Gray began directing professionally in 1988 with a production of John Marston's The Malcontent at the Latchmere Theatre in London. In 1990 he was awarded a Regional Theatre Young Director Scheme bursary to Liverpool Playhouse where he directed Wedekind's Spring Awakening and Arthur Miller's A View from the Bridge.

He re-opened the Liverpool Playhouse Studio as a dedicated space for new plays from 1992–95, where he directed Gregory Motton's A Message for the Broken-Hearted. In Paris at Odéon Théâtre National de l'Europe and Théâtre National de Gennevilliers he directed Cat And Mouse (Sheep) by Gregory Motton. At London's Gate Theatre he directed Jon Fosse's The Child and Paul Godfrey's The Invisible Woman.

From 2000–09 Gray was at the Royal Court Theatre, first as International Associate (2000–05), then as Associate Director (2005–09) where he directed over fifteen world or British premieres. In the Theatre Upstairs these included: Push Up by Roland Schimmelpfennig, Terrorism by the Presnyakov Brothers, Ladybird by Vassily Sigarev, Way To Heaven by Juan Mayorga, Woman and Scarecrow by Marina Carr, Just a Bloke by David Watson, and Scenes from the Back of Beyond by Meredith Oakes.

In the Theatre Downstairs he directed Simon Stephens' Motortown, Max Frisch's The Arsonists, Martin Crimp's Advice to Iraqi Women, two plays by Marius von Mayenburg, The Ugly One, and The Stone, and Over There by Mark Ravenhill (also Schaubűhne, Berlin).
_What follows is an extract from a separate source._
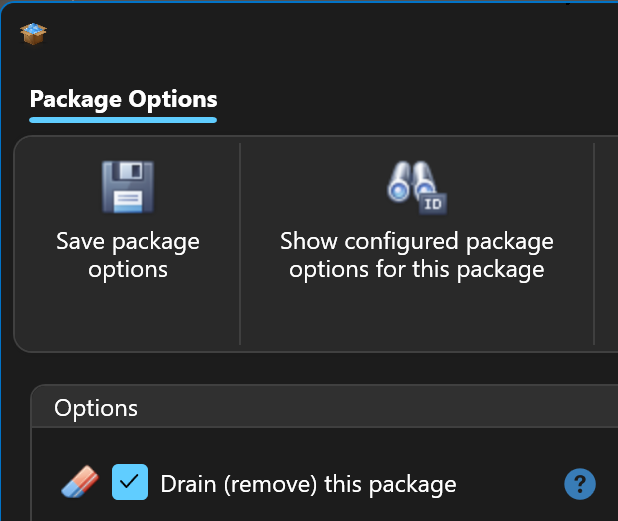
Task: Click the package box app icon
Action: (x=34, y=34)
Gray's freelance theatre work in the UK includes two plays for the Royal Shakespeare Company, David Greig's The American Pilot and Leo Butler's I'll Be The Devil, and Alistair Beaton's King of Hearts, which he co-directed with Max Stafford-Clark for Hampstead Theatre and Out of Joint.

Internationally, Gray has directed two plays by Simon Stephens, the German language premiere of Harper Regan at the Salzburg Festival in a co-production with the Schauspielhaus Hamburg and On The Shore of the Wide World at Volkstheater Wien (Karl-Skraup Prize). His 2010 Viennese production of Dennis Kelly's Orphans was nominated for the Nestroy Prize. His Russian production of The Ugly One won Best Director at the Textura Festival, Perm in 2010.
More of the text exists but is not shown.